Jim first joined the paper 37 years ago as a sub-editor and is the only person in the history of the Oxford operation to edit every title.
A stretch limousine brought Jim and his wife Lorly to Osney Mead for his last day on December 19, where they enjoyed a day of celebrations.
Proceedings kicked off with a glimpse at the future – a tour round the spectacular new press hall at Osney Mead, which is due for completion late next year.
There then followed a slap-up meal with fellow managers at an Oxford eaterie before an emotional reception and buffet for all the staff in the restaurant at Newsquest’s Osney Mead base.
Managing director Shamus Donald said Jim had achieved more in one lifetime’s career than other people could in five and paid tribute to his unique gifts and wide-ranging talents.
Colleague and close friend Peter Unsworth, assistant editor on the Mail, presented Jim with parting gifts, including a dictaphone which Jim plans to use for his next venture – research for another detective novel.
Jim thanked all the staff at Osney Mead for their friendship and professionalism. He parted with a goodwill message in Zulu from his native South Africa.
Jim first worked as a sub-editor on the Oxford Mail in 1966, when The Beatles and The Stones were topping the charts.
Since then, he has edited more editions than Sir Mick Jagger has had hot dates, and has enjoyed every minute.
He planned to retire at 65 next autumn, but decided to bow out gracefully after surviving a series of life-threatening conditions.
“I have been very fortunate over the years, in a number of different jobs,” he said.
“As a reporter I was shot at five times, and when I was working as an undertaker in Abingdon I had my nose broken by some toppling coffins.”

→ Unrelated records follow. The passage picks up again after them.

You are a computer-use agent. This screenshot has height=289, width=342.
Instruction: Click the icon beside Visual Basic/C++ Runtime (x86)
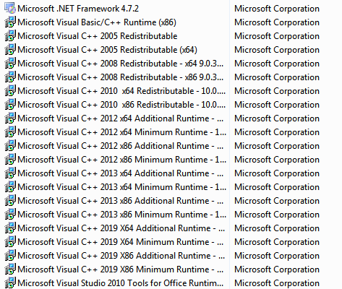click(10, 22)
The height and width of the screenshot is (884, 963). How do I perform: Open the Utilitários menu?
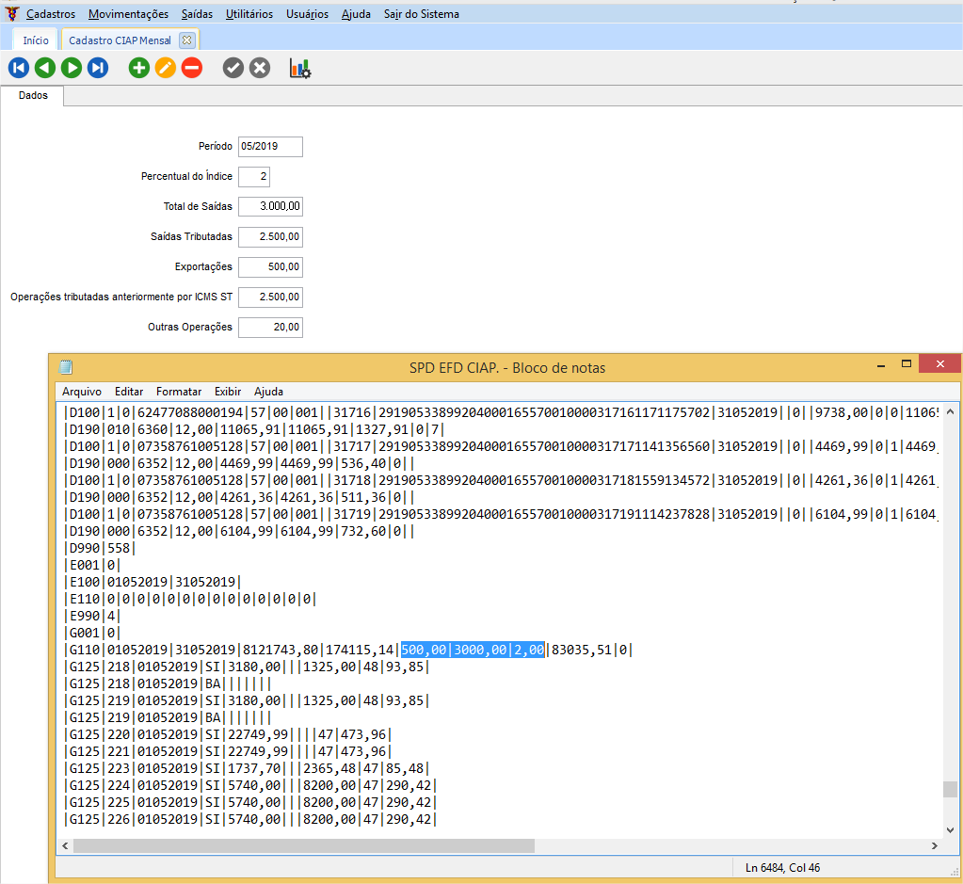pyautogui.click(x=249, y=14)
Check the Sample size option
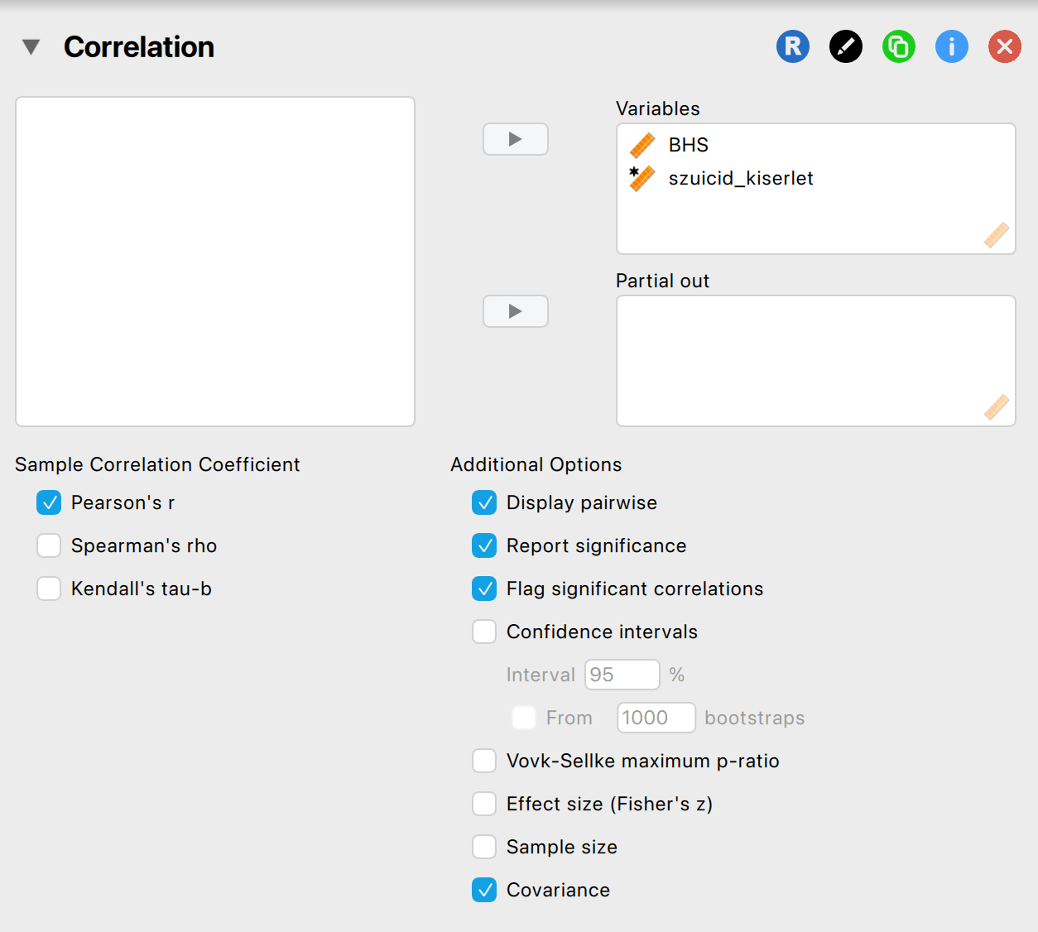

After leaving Osney Mead in the mid-70s, he wrote a series of critically acclaimed detective novels, set in South Africa, where he started as a 23-year-old photo-journalist on the Natal Witness.
His Gold Dagger award-winning novels were acknowledged by contemporaries including Inspector Morse author Colin Dexter and Dick Francis, who both named characters after him in their books.
He also found time to focus on fact rather than fiction, and his 1980 book Spike Island, written after six months on the frontline with Merseyside Police, confirmed his skills as an investigative writer.
Cop World followed in 1984 after a long hot summer in Southern California with the San Diego police.
In 1986, he returned to Osney Mead as a sub-editor and rose through the ranks to become editor of The Oxford Times in 1994, before taking the helm at the Oxford Mail in 2000.
Jim has the distinction of being the only editor in the history of the Oxford operation to edit every title.
He said: “I spent six years working on two police books and during that time I realised I was temperamentally unsuited to being a writer in a garret and more than anything enjoyed the company of work colleagues and that is why I came back, and that more than anything is what I will miss.
“When I first arrived in Oxford, we were almost as poor as church mice. At one stage, five of us all lived in a two-bedroom flat off Cowley Road.
“I know what it’s like to live in cramped, difficult circumstances and feel I have great affinity with many different kinds of people in this city.”
His wife Lorly, a nursing lecturer at Reading University, and children James, (38), Alistair, (36), and Kirsty, (34), are looking forward to seeing more of him.
But the Wallingford-based wordsmith is not finished yet. He is planning a return to crime writing, this time with an Oxford-based detective, to add to his 12 novels and three non-fiction books on policing.
He said: “I want to create an English detective who is not dysfunctional or hopelessly middle-class, and actually enjoys what he or she is doing.”
Jim is retiring as the Oxford Mail celebrates its 75th birthday, and predicts another prosperous three-quarters of a century for the title.
He said: “The conventional view of an editor is someone who has power and influence in the community.
“For me, the attraction of being an editor has been to influence first and foremost the community I work in, seeing colleagues realising their own talents and discovering just how good they can be.”